Gilbert Ai
As an online student, it’s easy to feel isolated from your program. Forming connections with online classmates can be challenging compared to in-person interactions, especially during group work. Often, you’re paired with people you’ve never met and must collaborate remotely, making it difficult to build trust and rapport—sometimes without even knowing what your teammates look like. This challenge resonated with everyone in my group, leading us to craft the following problem statement to explore it:
“I am an online HCI grad student at DePaul trying to work effectively with my group, but it is difficult to build trust and rapport with my teammates because human connection is more difficult online, which makes me feel like I am not psychologically safe enough to be creative and dissent.”
To better understand our problem area we developed three research questions:
How do online students build trust and rapport for group projects?
What are the primary obstacles to building trust and rapport within online graduate student groups
How can AI be used to improve student group collaboration?
To better Answer our research QUESTIONS we conducted:
A Literature Review
6 Semi-structured interviews with online graduate students
1 Observation study of a group meeting
Design Takeaways
How can we support online student collaboration?

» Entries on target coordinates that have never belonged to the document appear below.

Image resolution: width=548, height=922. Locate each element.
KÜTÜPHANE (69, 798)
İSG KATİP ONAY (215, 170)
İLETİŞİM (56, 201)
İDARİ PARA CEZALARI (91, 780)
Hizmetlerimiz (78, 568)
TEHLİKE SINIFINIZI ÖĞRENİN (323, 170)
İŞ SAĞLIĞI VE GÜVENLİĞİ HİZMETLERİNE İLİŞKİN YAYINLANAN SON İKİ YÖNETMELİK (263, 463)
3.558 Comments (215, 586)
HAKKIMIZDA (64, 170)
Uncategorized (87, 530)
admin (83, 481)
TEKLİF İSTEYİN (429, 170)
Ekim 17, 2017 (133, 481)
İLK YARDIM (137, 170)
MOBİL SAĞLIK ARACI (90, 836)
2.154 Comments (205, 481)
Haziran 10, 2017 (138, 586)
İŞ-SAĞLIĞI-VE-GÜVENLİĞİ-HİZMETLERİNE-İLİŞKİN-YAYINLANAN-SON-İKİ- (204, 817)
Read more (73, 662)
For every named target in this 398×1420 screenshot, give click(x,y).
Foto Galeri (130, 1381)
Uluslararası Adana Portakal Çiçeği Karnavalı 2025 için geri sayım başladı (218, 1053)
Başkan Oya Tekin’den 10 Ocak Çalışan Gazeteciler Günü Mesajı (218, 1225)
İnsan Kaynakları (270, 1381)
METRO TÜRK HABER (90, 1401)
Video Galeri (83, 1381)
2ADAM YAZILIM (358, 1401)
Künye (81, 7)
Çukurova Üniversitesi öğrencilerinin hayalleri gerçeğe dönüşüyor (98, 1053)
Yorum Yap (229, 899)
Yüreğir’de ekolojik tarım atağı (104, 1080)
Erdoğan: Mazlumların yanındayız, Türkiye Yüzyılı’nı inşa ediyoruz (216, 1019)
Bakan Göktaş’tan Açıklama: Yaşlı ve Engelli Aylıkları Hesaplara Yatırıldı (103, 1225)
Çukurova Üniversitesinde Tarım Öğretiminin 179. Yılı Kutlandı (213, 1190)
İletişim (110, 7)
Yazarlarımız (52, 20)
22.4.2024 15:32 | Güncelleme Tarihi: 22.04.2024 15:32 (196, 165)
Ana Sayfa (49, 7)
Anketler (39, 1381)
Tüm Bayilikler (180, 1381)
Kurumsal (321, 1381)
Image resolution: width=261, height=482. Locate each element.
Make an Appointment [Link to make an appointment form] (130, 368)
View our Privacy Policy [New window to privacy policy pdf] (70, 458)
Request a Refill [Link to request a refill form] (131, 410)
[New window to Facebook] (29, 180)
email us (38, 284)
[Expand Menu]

Empower the students to learn how to collaborate better by sharing retrospective feedback
Help students manage group dynamics by providing real-time, adaptive feedback
Enhance alignment and coordination by centralizing messages, tasks, and schedules
Support rapport-building by providing flexible options for team members to connect
What are the key considerations?
•Allow individuals the privacy and control to decide whether to incorporate the feedback
•Provide users with transparency on how the data is used
Considerations and Limitations
TECHNICAL/RESOURCE CONSIDERATIONS
Implementation challenges due to the system requiring integration with multiple platforms to perform tasks
Potential difficulty in collecting a large amount of data to train the model
Students may not want to share their conversations in group meetings
LIMITATIONS
Potential concerns on how generalizable the research findings are due to:
Smaller n-size for each research phase
Only online HCI graduate students from personal connections
Lack of diversity in psychographics
More time for desk research was needed to better inform our problem statement, discussion guide, and solution development.
Retrospection
At the end of any project, it is crucial to look back and see what we could improve. This process really illuminated the importance of strong analysis and synthesis. Our initial analysis fell flat due to our rushing to finish by a deadline. This resulted in surface level findings that only showed that participants did not trust AI for our solution.
Upon deeper examination after submitting those initial insights, we were able to identify that it wasn't a complete distrust in AI, instead it was a desire for more control over their interactions with the AI. By ensuring customization and the ability to opt in and out of individual features we were able to put more control in their hands.
Refining our insights helped us validate our initial hypothesis and showed that there were areas that we could assist in building trust and rapport with AI.